CVE-2026-7872
IBM · Langflow OSS
IBM Langflow OSS contains a path traversal vulnerability that could allow an unauthenticated attacker to access restricted files on the system.
Executive summary
A path traversal vulnerability in IBM Langflow OSS allows unauthenticated remote attackers to access unauthorized files, posing a high risk to system security.
Vulnerability
This is a path traversal vulnerability (CWE-22) that fails to properly sanitize user input, allowing attackers to access files outside of the intended directory. This vulnerability is accessible to unauthenticated attackers over the network.
Business impact
Successful exploitation allows an attacker to read sensitive configuration files or system data, which can lead to a total system compromise.
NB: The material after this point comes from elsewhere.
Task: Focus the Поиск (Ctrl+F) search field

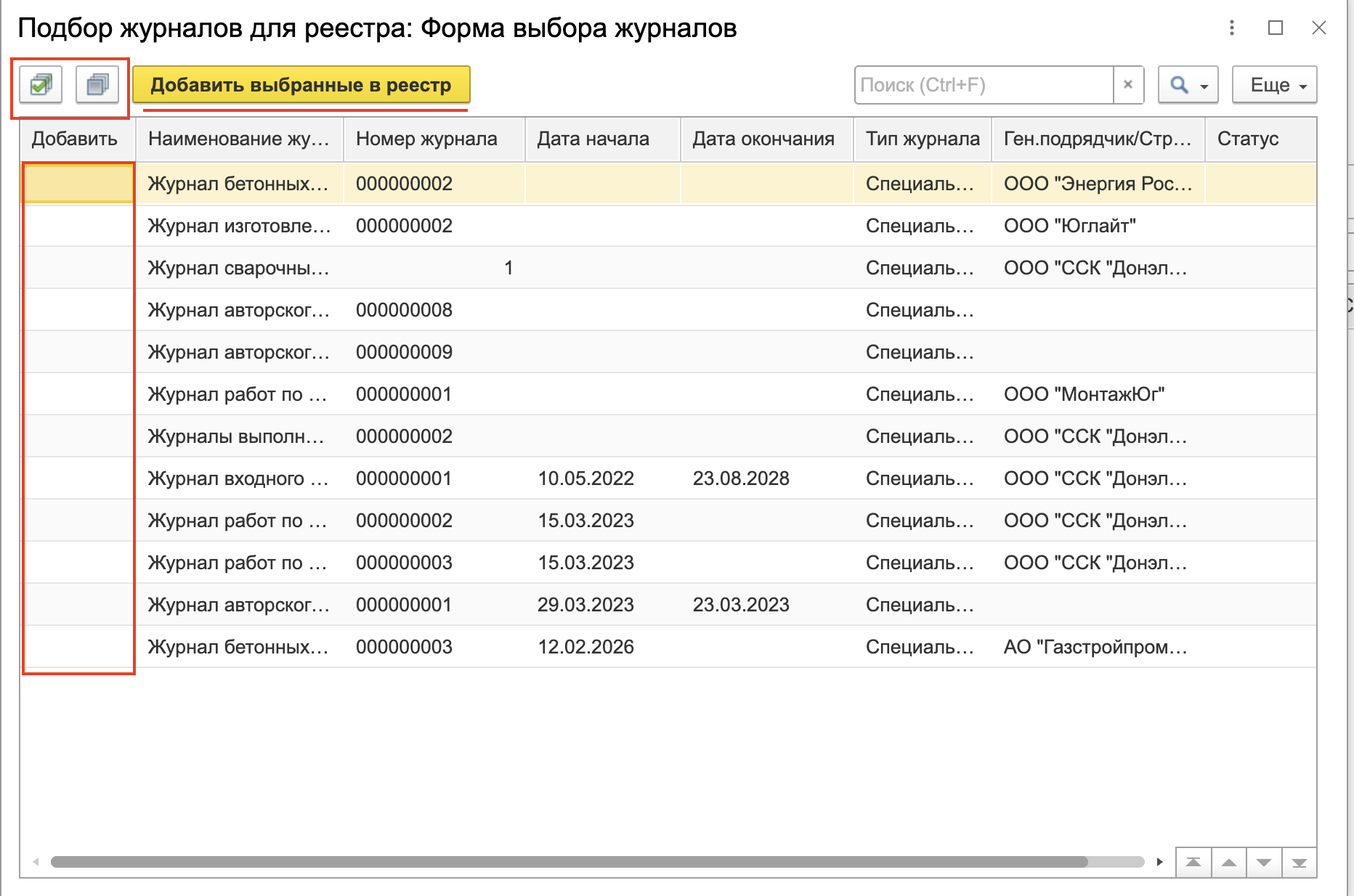Action: point(984,85)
With a CVSS score of 7.5, this vulnerability represents a significant risk to the integrity and confidentiality of the host environment.
Remediation
Immediate Action: Upgrade the Langflow OSS installation to version 1.10.1 immediately to patch the path traversal vulnerability.
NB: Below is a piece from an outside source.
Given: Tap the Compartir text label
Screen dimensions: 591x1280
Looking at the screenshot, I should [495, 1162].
Proactive Monitoring: Monitor file system access logs for abnormal requests that include directory traversal sequences such as double dots.
Compensating Controls: Deploy a WAF configured to block requests containing directory traversal patterns (e.g., "../") to prevent exploitation while the upgrade is being planned.
Exploitation status
Public Exploit Available: Unknown
Analyst recommendation
The severity of path traversal vulnerabilities necessitates immediate action to prevent unauthorized file access. Administrators should upgrade to version 1.10.1 as soon as possible and audit their current deployments for any signs of suspicious file access attempts.